- **Document segment**:

════════

- Born: 7 September 1926 Santa Catarina, Portuguese Cape Verde (now Santa Catarina, Cape Verde)
- Died: 3 March 2018 (aged 91) Mindelo, Cape Verde
- Occupation: Writer
- Spouse: Arnaldo da Silva Gonçalves
- Children: Carlos Filipe Gonçalves

= Ivone Ramos =

Cape Verdean writer

Ivone Aida Lopes Fernandes Ramos (September 7, 1926 – March 3, 2018) was a Cape Verdean writer.

==Biography==
She was born to Armando Napoleão Rodrigues Fernandes and Alice Lopes da Silva Fernandes. She belonged to a family of great literary figures including her uncles José Lopes da Silva, the poet, her cousins were António Aurélio Gonçalves and Baltasar Lopes da Silva, her sister was Orlanda Amarílis and her brother in law was Manuel Ferreira.

At age 6, she returned to Assomada. She enjoyed reading since she was a child, her favorite genres were political novels, love, and spy stories, medieval books and others, her father opened a library house where she lived. In this way, she grew up and was educated about local and world problems.

════════

- **Raw data**:

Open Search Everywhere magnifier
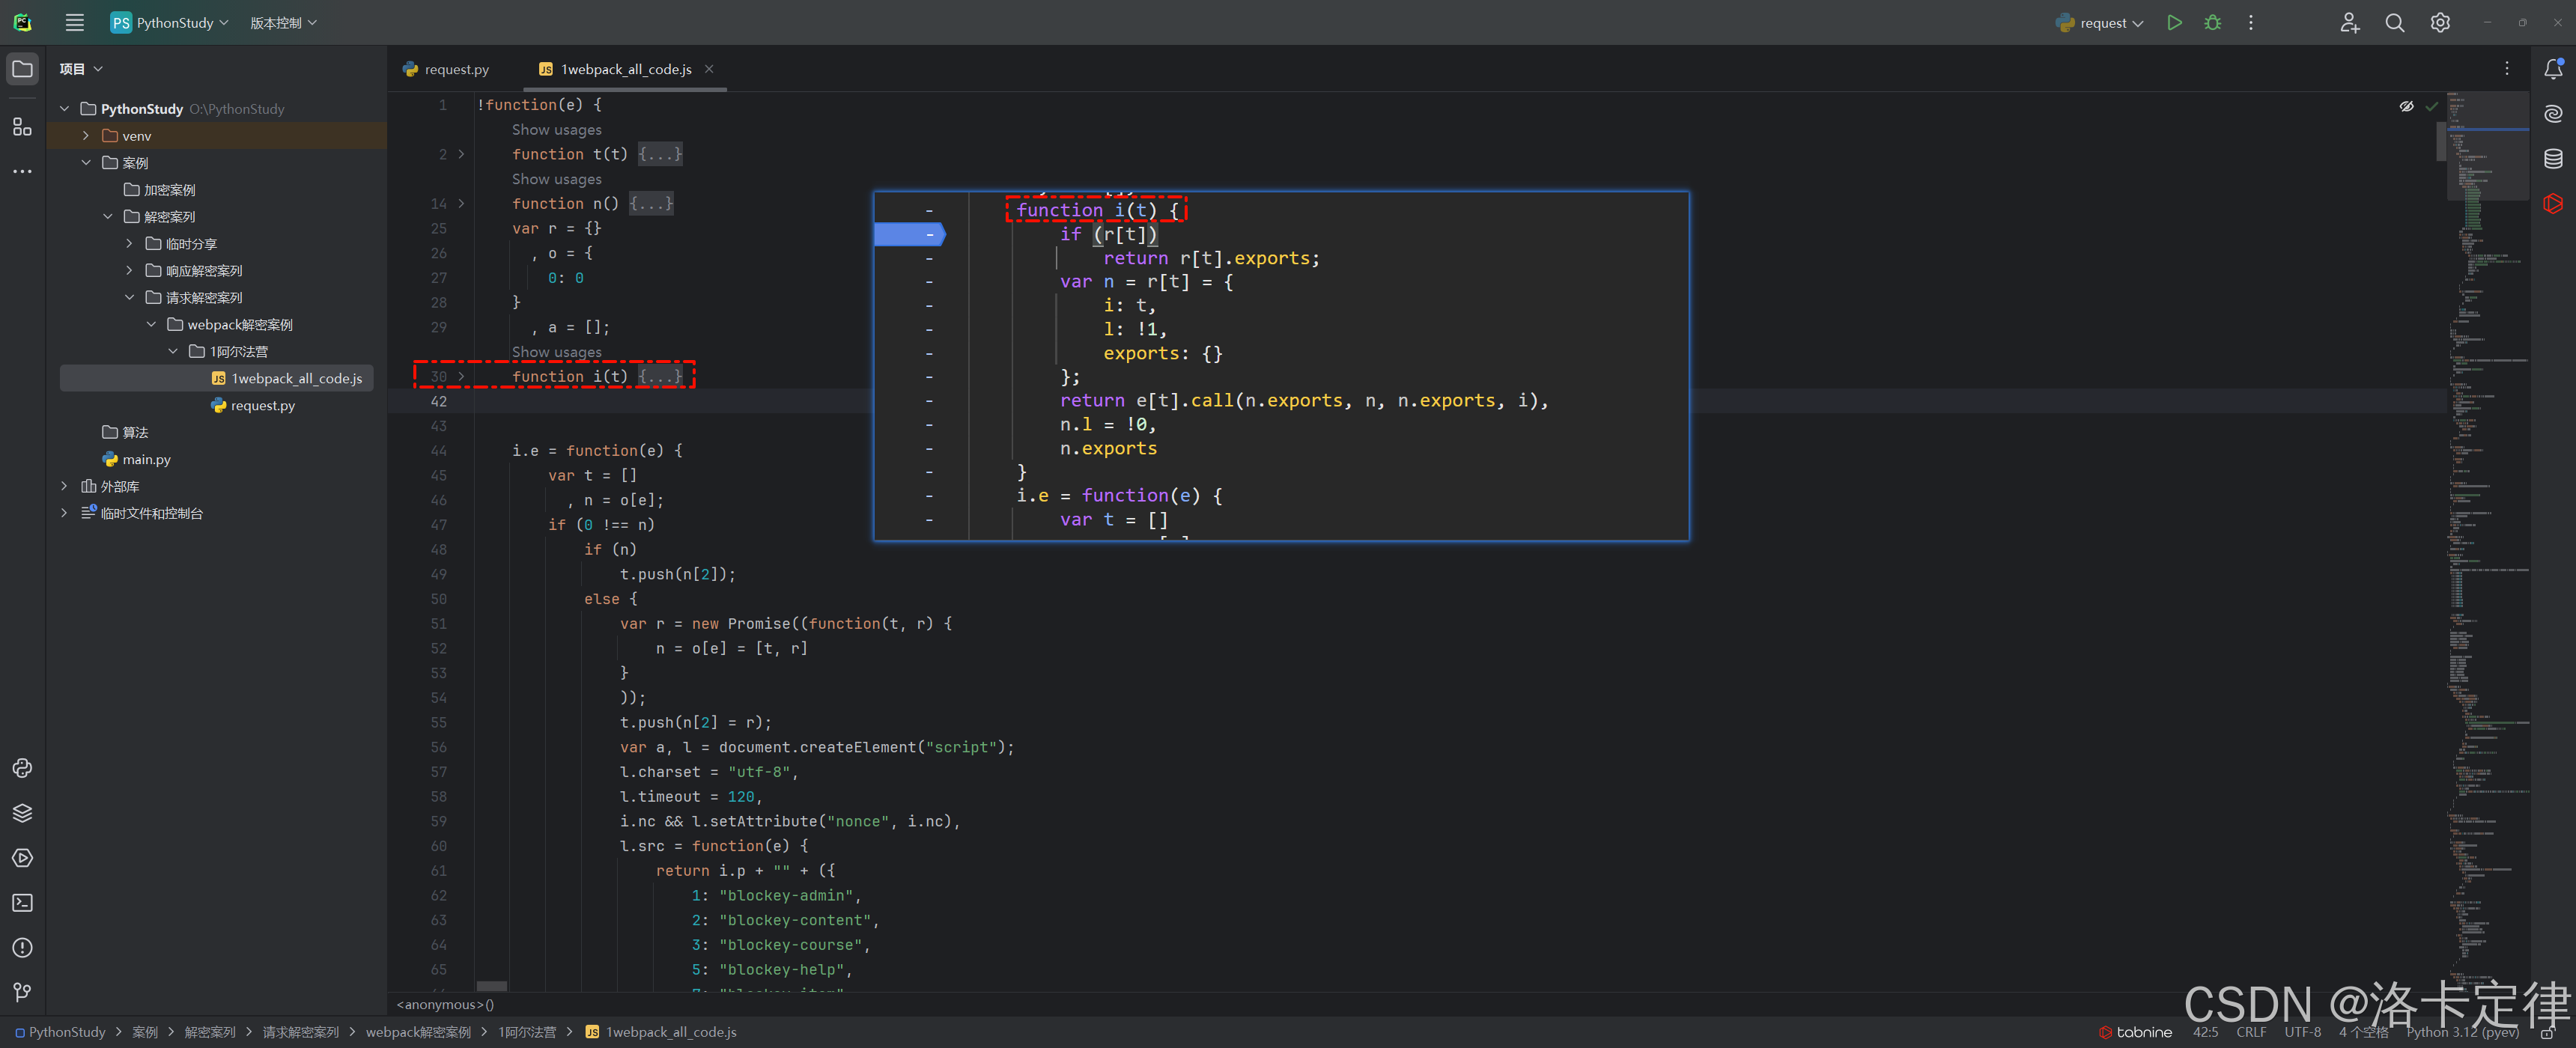The width and height of the screenshot is (2576, 1048). click(2394, 23)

════════

- **Work instructions**:
1. In the Ivone Ramos biography, in what place did she die?
2. Say whether each statement agrees with the Ivone Ramos biography. For each one, answer yes or no and quote the deciding words.
(a) Orlanda Amarílis was her sister.
(b) At age 6 she moved to Mindelo.
(c) Her father opened a library in the house where she lived.
3. Resume the Ivone Ramos biography after its last sentence.

- **Task answers**:
1. Mindelo, Cape Verde.

2.
(a) Yes: "her sister was Orlanda Amarílis"
(b) No: "At age 6, she returned to Assomada."
(c) Yes: "her father opened a library house where she lived"

3.
She later moved to the island of São Vicente and lived in her uncle's house, the writer António Aurélio Gonçalves, where she started to write stories and folklore books from Cape Verde, because she knew and liked to tell him. These stories had been told by her neighbors, their housewives and the elders in Santa Catarina and São Nicolau, in the yard and the house door, with the starry sky and the boys sitting and telling stories. These were tales of sorcerers, persons with extraordinary powers or the hero that went on a mission full of danger. She never called or cared about the writer.

Only much, much, later on, these stories provided an inspiration for writing a series of books. Her first book was Vidas Vividas published in 1990. She re-edited her father's book Léxico do dialecto crioulo do arquipélago de Cabo Verde in 1990 in Mindelo. She later wrote more stories including "Futcera ta cendê na Rotcha" (2000) and "Exilada" (2005). Later in 2009 she published a children's short story book titled Mam Bia tita conta estória na criol (Mãe Bia está a contar histórias em crioulo).

A dressmaker, tailor (or snider) made clothes and had an artistic side expressed through handcrafts, and confection of traditional pieces such as patchwork quilt, pockets of market vendors, embroidery, cloth dolls and many with decoration.

==Personal life==
She later married Arnaldo da Silva Gonçalves and raised children, one of whom, Carlos Filipe Gonçalves, is a journalist.

==Bibliography==
- Vidas Vividas (Short-stories in Portuguese, 1990)
- Futcera ta cendê na Rotcha (Short-stories in Portuguese, 2000)
- A exilada (2005)
- Mambia tita contá história na criol (Children's story book, 2009)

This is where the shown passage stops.